Camera teaches that Cytarabine (chemotherapeutic agent; Ara-C) is one of the most powerful cytotoxic drugs available for the treatment of acute leukemias and are the gold standard for induction therapy of acute myeloid leukemias (AML) [page 1, left column, first paragraph]. Camera further teaches that cytarabine is regularly injected subcutaneously in clinical treatment [page 1, left column, first paragraph] and that subcutaneous injection results in fewer gastrointestinal issues than venous infusion [see Abstract].

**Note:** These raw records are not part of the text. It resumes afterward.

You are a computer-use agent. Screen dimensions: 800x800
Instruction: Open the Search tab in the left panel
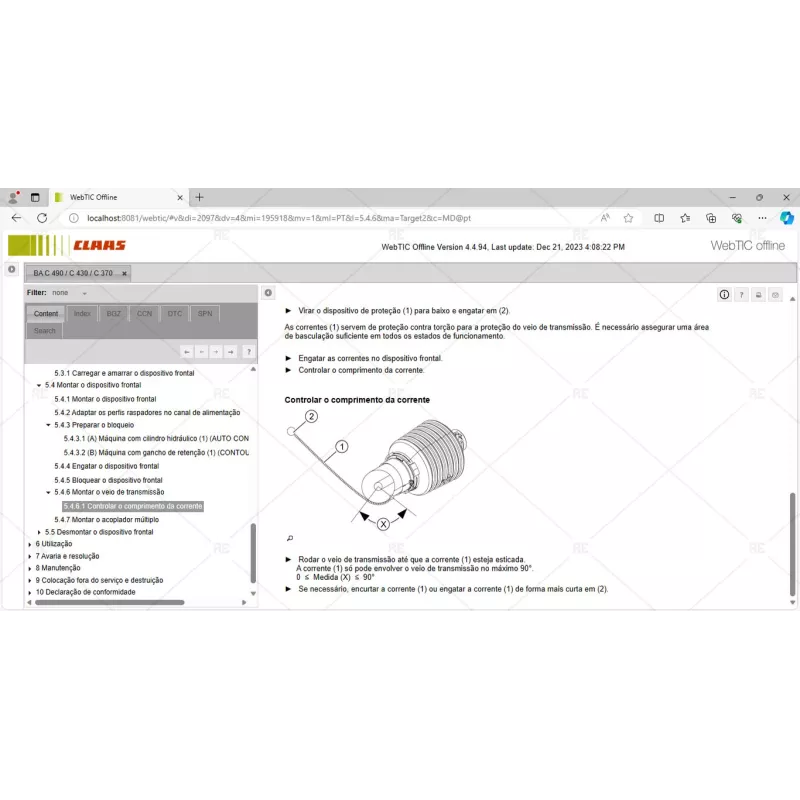click(43, 330)
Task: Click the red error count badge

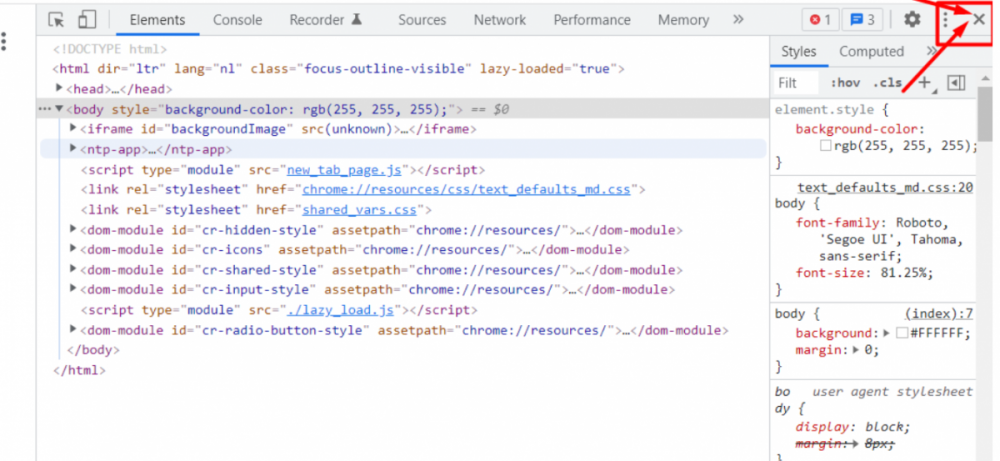Action: (821, 20)
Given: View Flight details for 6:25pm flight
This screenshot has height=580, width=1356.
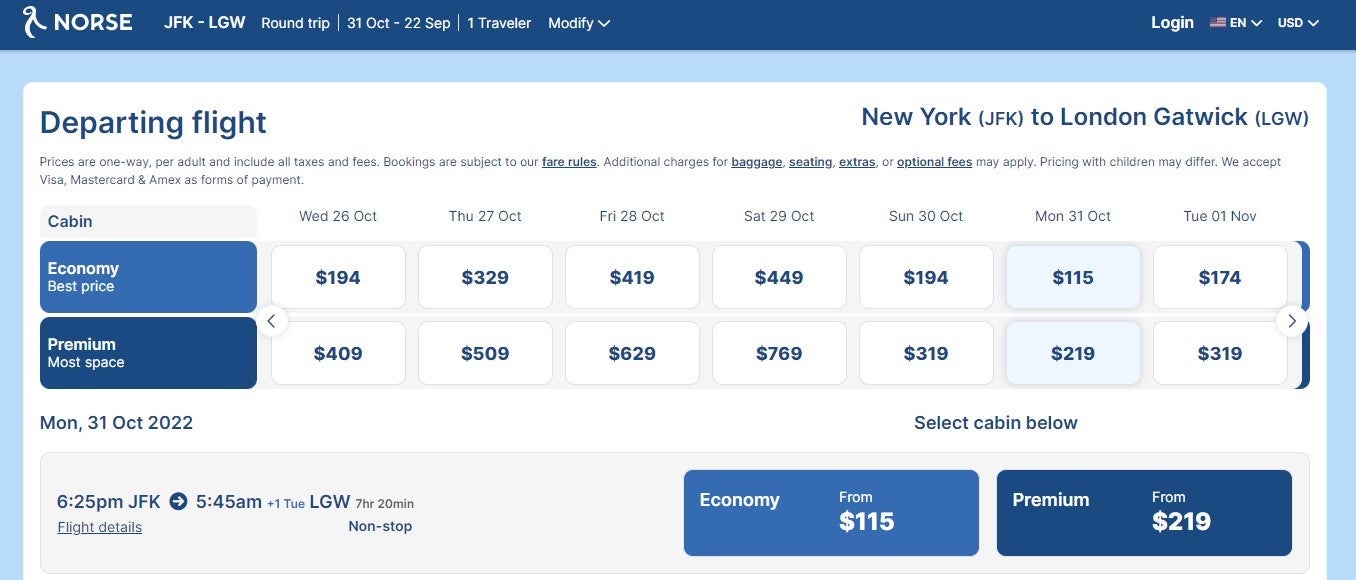Looking at the screenshot, I should pos(99,528).
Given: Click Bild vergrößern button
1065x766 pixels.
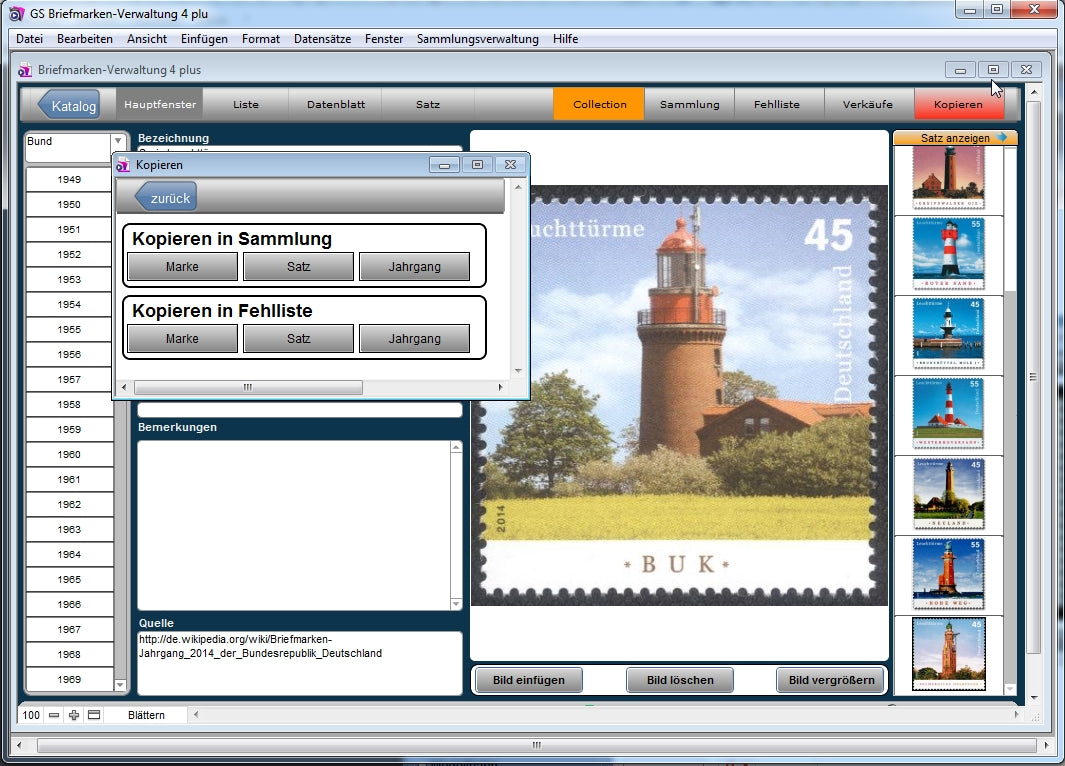Looking at the screenshot, I should pyautogui.click(x=830, y=680).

It would have been obvious to one of ordinary skill in the art before the effective filing date of the claimed invention to have picked among the various embodiments of Goff formula (I) to arrive at the claimed Axl inhibitor. Further, it would have been obvious to one of ordinary skill in the art before the effective filing date of the claimed invention to have combined the Axl inhibitor of Goff with the chemotherapeutic agent of cytarabine, as taught by Camera, in order to treat AML. One would have been motivated to combine the Axl inhibitor of Goff with the cytarabine of Camera to treat AML because both are known to treat AML. This follows the logic of MPEP 2144.06 states “it is prima facie obvious to combine two compositions each of which is taught by the prior art to be useful for the same purpose, in order to form a third composition to be used for the very same purpose.... [T]he idea of combining them flows logically from their having been individually taught in the prior art." In re Kerkhoven, 626 F.2d 846, 850, 205 USPQ 1069, 1072 (CCPA 1980). Therefore, it would have been obvious to combine the Axl inhibitor and cytarabine for the same purpose of treating AML.
Double Patenting
The nonstatutory double patenting rejection is based on a judicially created doctrine grounded in public policy (a policy reflected in the statute) so as to prevent the unjustified or improper timewise extension of the “right to exclude” granted by a patent and to prevent possible harassment by multiple assignees. A nonstatutory double patenting rejection is appropriate where the conflicting claims are not identical, but at least one examined application claim is not patentably distinct from the reference claim(s) because the examined application claim is either anticipated by, or would have been obvious over, the reference claim(s). See, e.g., In re Berg, 140 F.3d 1428, 46 USPQ2d 1226 (Fed. Cir. 1998); In re Goodman, 11 F.3d 1046, 29 USPQ2d 2010 (Fed. Cir. 1993); In re Longi, 759 F.2d 887, 225 USPQ 645 (Fed. Cir. 1985); In re Van Ornum, 686 F.2d 937, 214 USPQ 761 (CCPA 1982); In re Vogel, 422 F.2d 438, 164 USPQ 619 (CCPA 1970); In re Thorington, 418 F.2d 528, 163 USPQ 644 (CCPA 1969).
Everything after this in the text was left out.